From architecture to art, Maya Burman's style is a wealth of detail

Painter Maya Burman’s detail heavy work is a pasture of fantasy where India and France meet 

Published: 23rd January 2022 05:00 AM  |   Last Updated: 22nd January 2022 03:53 PM   |  A+A-

Maya Burman's art.

Maya Burman's art.

Imagine this. It’s 1994. Maya Burman is unscrewing a barroom mirror with a penknife to create an installation. It was part of her architectural project, that the Ecole d’ Architecture Paris student did while at a workshop in the UK, so she could be excused. Many more such unorthodox methods and a swing towards the path of art later, the frail bespectacled painter with intense eyes left architecture to live and paint in Paris. Maya at 50 is a different person now.

“Now when I think about projects I did in my youth, I realise that I was far removed from the kind of artist I am. I have made peace with the fact that I was always meant to be a painter,” she smiles ruefully. Maya will be part of the upcoming tripartite exhibition with her artist parents Sakti Burman and Maite Delteil. Titled ‘Games of Life’, the show with Art Alive was to be unveiled at Bikaner House in Delhi during the India Art Fair, but got postponed due to Covid.

Maya’s paintings are distinct for the wealth of detail, a passion of colours and shapes with a delicate ethereal feel and strong fantasy elements. There is clever juxtaposition of element and colour as seen in the ‘Dance of Life’ series—a blue and red ball frozen in mid-air against a golden crowd of sunflowers, a girl’s pink foot hovering over an unfolding crimson cloth. The artist’s deliberate control over detail is evident in the careful execution of her art: Maya works slowly and builds up the space, starting out by sketching with pencil on paper, on which she applies ink wash, then come watercolours in layers and the outlines and details are finished in black ink using a pen. Her work is joyful, a creative architecture of arches, pillars and piazzas.

Shekhar Yadav

Solo exhibitions with art include Rhapsody, 2014; A Dreamer’s Labyrinth, 2010; and Once Upon A Time, 2007. Maya sees work and life as a ‘meeting ground’ of two cultures and traditions since her father is Indian and her mother is French. “When I told my father that I wanted to be a painter, he was eager to teach me his marbling technique that mixes oil and acrylic paint. But I was drawn towards water colours and ink, which I have used when I was an architect. Later when I wanted to experiment with other mediums, I turned to my mother’s more traditional oil-on-canvas oeuvre,” says Maya who began with ink on paper as an extension of her architectural drawings.  

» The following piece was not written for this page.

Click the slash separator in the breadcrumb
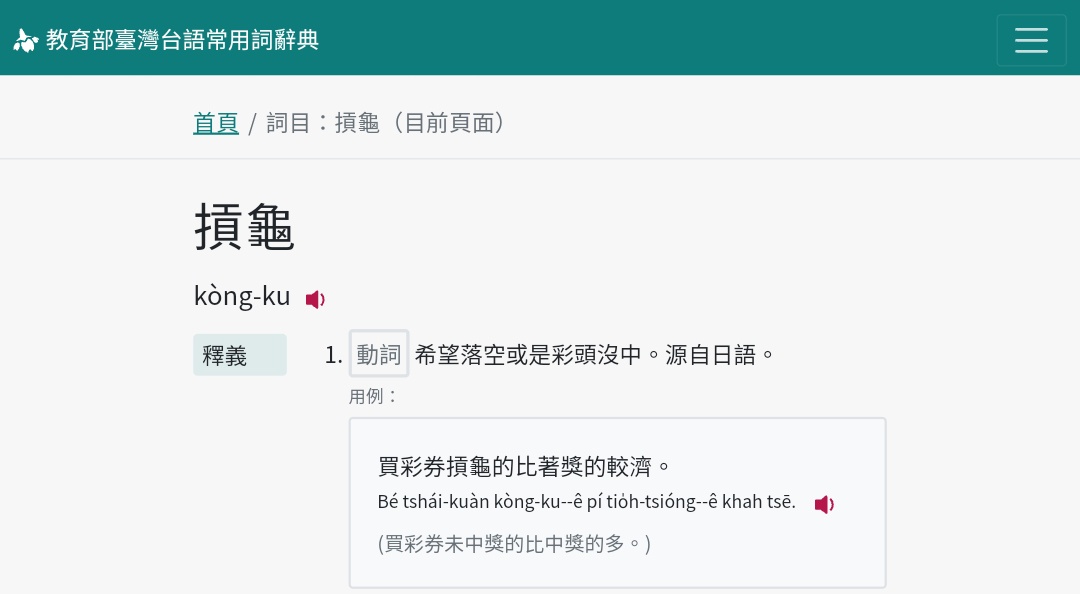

Her style has been termed reminiscent of the French ‘Art Nouveau’ tradition, influenced by the European Middle Age architecture of the country where she lives. The paintings are interlaced with ‘mythical and folk-inspired’ imagery somewhat akin to miniature painting, perhaps influenced by her Indian ancestry. For those who would like to comment on Maya being an art ‘star child’ with both parents so well-known in art circuits, Maya’s art stands with an answer of its own. She has been awarded The Fine Art Association of Sannois Award (1998), the Salon d’Automne Paris Award (2000), and the Watercolours Painting Section Salon de Colombes Award (2001). 

How is it working in the age of Covid? “When the virus hit Paris, my family that comprises my husband, son, daughter, and beloved dog (a King James Cocker Spaniel) moved together to the countryside in Southwest France, where we were united with our rabbit and goat! (laughs). It was a blessing in disguise because suddenly I had a lot of time to myself and could paint in my studio for hours without much interruption,” explains Maya who believes in taking her own time to produce her work. “When we got to India last week, we had to quarantine. When Ganapati (my son) wanted to sneak out to meet his friends we had to scare him into staying home. We lied, that he would be arrested,” she laughs.

Maya is certain that she cannot work ‘to order’. “I tell anyone who tries to tell me how to paint, ‘hey, here is the paint and canvas, why don’t you go make your own work’?” she says with her tongue firmly in her cheek. “However, I like to show with my mother in larger spaces and galleries where we are offered the chance to ‘take over the space’, because our art comes from similar concerns. They harmonise well,” elaborates Maya about having held exhibitions with Maite in Mumbai and France. The thing about Maya is that she is not formally trained as an artist, but became one watching her folks at work. She had told an interviewer once, “Because of my parents, I was exposed to art so much that I decided I would never paint. I thought about joining the army, then I took to architecture.” In the end, soldiering on as an artist became her vocation and passion.